| Problem statement |
The entries below contain a stretch that opens with the line containing "Screen dimensions: 644x836" and closes with the line containing "Task: Click the retweet arrows icon"; set down that stretch exactly, both ends included, and nothing else.
======== Listed records
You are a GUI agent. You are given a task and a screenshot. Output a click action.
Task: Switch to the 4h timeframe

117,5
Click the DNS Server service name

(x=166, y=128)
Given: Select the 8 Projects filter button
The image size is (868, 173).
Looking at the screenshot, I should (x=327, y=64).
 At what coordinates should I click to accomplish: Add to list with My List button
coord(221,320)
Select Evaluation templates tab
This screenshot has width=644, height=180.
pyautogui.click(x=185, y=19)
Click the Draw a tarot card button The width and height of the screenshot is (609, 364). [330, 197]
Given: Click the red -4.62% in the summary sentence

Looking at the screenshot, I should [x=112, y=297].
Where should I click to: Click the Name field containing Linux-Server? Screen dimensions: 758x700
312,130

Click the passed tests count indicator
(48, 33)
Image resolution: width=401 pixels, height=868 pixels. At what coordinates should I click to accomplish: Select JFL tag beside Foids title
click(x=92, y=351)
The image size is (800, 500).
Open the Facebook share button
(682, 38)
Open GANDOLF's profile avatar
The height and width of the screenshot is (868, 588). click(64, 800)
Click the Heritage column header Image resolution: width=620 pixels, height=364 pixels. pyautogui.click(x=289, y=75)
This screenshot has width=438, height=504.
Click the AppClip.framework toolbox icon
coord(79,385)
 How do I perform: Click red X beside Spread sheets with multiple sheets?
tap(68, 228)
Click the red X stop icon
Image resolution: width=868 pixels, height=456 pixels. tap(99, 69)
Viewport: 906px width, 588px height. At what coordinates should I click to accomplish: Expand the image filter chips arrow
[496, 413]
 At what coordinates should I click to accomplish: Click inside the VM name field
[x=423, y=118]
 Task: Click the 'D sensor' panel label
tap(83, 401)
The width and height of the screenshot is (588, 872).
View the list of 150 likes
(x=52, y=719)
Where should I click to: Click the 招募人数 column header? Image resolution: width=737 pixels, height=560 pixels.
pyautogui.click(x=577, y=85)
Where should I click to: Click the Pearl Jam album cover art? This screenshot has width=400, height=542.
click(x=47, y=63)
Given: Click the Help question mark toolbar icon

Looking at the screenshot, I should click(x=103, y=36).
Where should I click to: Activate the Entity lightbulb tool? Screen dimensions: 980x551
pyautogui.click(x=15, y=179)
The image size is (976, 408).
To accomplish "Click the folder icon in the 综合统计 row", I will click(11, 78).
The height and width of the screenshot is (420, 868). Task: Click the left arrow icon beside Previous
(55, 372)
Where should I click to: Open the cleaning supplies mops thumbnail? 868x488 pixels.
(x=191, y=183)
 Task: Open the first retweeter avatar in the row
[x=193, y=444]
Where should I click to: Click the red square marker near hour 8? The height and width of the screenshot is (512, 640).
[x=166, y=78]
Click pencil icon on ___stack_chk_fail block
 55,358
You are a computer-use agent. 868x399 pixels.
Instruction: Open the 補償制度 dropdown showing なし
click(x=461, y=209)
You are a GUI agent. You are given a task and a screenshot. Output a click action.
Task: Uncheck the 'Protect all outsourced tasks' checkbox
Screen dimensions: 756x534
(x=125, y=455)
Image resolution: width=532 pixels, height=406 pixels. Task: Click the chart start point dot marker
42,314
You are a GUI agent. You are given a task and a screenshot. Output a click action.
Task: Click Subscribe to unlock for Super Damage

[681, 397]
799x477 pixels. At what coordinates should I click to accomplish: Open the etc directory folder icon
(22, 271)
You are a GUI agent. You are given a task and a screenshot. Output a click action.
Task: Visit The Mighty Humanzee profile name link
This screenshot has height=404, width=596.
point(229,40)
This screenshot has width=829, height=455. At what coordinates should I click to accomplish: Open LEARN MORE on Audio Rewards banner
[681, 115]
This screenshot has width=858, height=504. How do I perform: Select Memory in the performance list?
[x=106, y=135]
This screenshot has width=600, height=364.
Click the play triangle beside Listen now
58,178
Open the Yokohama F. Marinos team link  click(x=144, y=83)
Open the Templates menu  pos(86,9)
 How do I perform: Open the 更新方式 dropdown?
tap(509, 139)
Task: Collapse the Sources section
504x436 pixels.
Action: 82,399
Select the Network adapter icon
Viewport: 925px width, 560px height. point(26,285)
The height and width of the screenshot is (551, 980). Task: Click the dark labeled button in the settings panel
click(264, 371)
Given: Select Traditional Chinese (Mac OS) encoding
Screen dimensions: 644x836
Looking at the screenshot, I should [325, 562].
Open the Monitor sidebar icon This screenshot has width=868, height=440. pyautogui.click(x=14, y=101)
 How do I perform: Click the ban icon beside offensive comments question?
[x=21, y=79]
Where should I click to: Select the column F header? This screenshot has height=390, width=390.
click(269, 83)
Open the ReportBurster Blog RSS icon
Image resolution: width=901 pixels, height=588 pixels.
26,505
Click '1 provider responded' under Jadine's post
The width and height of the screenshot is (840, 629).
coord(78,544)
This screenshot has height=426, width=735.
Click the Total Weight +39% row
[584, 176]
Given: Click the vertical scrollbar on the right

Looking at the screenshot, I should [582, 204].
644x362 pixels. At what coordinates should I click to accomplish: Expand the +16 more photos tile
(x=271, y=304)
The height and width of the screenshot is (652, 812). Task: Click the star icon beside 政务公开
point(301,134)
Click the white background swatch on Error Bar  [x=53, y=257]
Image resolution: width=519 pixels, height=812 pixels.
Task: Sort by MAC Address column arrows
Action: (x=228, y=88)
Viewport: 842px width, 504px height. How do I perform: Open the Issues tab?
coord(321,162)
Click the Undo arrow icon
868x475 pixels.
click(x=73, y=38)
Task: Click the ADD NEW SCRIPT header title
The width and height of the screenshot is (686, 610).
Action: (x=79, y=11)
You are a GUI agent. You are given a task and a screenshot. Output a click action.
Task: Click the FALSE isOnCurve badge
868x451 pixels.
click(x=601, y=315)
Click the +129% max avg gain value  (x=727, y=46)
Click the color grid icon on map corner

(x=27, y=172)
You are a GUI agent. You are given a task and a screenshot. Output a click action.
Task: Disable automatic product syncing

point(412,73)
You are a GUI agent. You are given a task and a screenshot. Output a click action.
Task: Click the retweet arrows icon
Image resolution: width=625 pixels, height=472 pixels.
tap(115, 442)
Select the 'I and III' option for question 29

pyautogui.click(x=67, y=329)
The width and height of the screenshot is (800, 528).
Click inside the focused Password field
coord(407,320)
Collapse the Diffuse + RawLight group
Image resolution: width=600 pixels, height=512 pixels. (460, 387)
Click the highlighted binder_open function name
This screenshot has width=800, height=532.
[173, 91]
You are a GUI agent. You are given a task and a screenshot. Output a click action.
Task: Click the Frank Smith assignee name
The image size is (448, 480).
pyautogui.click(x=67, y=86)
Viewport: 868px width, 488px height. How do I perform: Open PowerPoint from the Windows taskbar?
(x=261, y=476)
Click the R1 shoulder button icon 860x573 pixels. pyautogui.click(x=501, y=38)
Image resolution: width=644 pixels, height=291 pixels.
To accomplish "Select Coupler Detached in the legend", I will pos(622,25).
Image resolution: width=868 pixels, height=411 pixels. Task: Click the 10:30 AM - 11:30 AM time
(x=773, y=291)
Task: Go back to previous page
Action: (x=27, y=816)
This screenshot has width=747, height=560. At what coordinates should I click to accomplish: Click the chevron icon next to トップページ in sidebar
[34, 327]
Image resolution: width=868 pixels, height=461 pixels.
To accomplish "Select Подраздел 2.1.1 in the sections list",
================
| Solution |
Screen dimensions: 644x836
Looking at the screenshot, I should [325, 562].
Open the Monitor sidebar icon This screenshot has width=868, height=440. pyautogui.click(x=14, y=101)
 How do I perform: Click the ban icon beside offensive comments question?
[x=21, y=79]
Where should I click to: Select the column F header? This screenshot has height=390, width=390.
click(269, 83)
Open the ReportBurster Blog RSS icon
Image resolution: width=901 pixels, height=588 pixels.
26,505
Click '1 provider responded' under Jadine's post
The width and height of the screenshot is (840, 629).
coord(78,544)
This screenshot has height=426, width=735.
Click the Total Weight +39% row
[584, 176]
Given: Click the vertical scrollbar on the right

Looking at the screenshot, I should [582, 204].
644x362 pixels. At what coordinates should I click to accomplish: Expand the +16 more photos tile
(x=271, y=304)
The height and width of the screenshot is (652, 812). Task: Click the star icon beside 政务公开
point(301,134)
Click the white background swatch on Error Bar  [x=53, y=257]
Image resolution: width=519 pixels, height=812 pixels.
Task: Sort by MAC Address column arrows
Action: (x=228, y=88)
Viewport: 842px width, 504px height. How do I perform: Open the Issues tab?
coord(321,162)
Click the Undo arrow icon
868x475 pixels.
click(x=73, y=38)
Task: Click the ADD NEW SCRIPT header title
The width and height of the screenshot is (686, 610).
Action: (x=79, y=11)
You are a GUI agent. You are given a task and a screenshot. Output a click action.
Task: Click the FALSE isOnCurve badge
868x451 pixels.
click(x=601, y=315)
Click the +129% max avg gain value  (x=727, y=46)
Click the color grid icon on map corner

(x=27, y=172)
You are a GUI agent. You are given a task and a screenshot. Output a click action.
Task: Disable automatic product syncing

point(412,73)
You are a GUI agent. You are given a task and a screenshot. Output a click action.
Task: Click the retweet arrows icon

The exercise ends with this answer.